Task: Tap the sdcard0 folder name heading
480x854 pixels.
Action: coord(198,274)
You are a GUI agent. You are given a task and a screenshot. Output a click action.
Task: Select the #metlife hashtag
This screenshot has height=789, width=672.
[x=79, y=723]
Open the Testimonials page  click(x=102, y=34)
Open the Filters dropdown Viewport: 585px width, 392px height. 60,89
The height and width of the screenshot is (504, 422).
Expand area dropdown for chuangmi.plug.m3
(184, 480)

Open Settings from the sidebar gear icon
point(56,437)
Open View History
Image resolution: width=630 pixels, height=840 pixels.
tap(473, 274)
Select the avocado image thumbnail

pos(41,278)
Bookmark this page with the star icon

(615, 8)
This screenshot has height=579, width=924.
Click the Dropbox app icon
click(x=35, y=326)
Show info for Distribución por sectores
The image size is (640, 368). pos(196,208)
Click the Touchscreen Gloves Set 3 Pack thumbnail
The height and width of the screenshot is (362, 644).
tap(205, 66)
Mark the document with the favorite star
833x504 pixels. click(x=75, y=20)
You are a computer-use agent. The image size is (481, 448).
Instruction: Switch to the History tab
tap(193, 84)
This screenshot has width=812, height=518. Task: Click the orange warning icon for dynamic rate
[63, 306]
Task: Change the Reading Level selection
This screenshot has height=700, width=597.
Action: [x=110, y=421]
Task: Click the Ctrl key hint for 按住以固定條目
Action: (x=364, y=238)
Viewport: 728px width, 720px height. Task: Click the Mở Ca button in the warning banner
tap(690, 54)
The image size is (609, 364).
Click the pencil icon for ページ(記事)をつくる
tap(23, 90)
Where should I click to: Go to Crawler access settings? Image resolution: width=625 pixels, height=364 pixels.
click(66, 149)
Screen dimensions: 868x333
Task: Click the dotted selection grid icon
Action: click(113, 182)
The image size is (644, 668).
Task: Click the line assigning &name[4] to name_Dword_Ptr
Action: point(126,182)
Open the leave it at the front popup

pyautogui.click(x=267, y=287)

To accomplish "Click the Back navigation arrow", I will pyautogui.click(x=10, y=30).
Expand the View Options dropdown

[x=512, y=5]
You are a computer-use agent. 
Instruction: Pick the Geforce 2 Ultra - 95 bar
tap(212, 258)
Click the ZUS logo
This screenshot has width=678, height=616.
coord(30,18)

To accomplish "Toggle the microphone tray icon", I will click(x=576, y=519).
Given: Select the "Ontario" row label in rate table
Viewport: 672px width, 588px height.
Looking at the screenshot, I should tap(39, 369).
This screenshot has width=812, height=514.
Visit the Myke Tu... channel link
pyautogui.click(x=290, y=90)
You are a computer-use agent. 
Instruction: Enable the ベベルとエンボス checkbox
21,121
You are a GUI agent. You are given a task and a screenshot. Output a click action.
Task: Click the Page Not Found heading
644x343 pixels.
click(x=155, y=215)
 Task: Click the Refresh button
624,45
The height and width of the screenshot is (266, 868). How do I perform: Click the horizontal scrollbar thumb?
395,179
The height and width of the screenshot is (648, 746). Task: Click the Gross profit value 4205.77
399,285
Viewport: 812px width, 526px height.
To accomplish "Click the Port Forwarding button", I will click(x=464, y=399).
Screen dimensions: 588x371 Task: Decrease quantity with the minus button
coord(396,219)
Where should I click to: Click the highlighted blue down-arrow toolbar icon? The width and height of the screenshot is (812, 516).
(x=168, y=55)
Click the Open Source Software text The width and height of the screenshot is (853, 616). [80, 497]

────────────────────────────────────────

About this task >>
Find the word "heading" in the entries above. Copy every line that has it.

Task result >>
Task: Tap the sdcard0 folder name heading
Task: Click the Page Not Found heading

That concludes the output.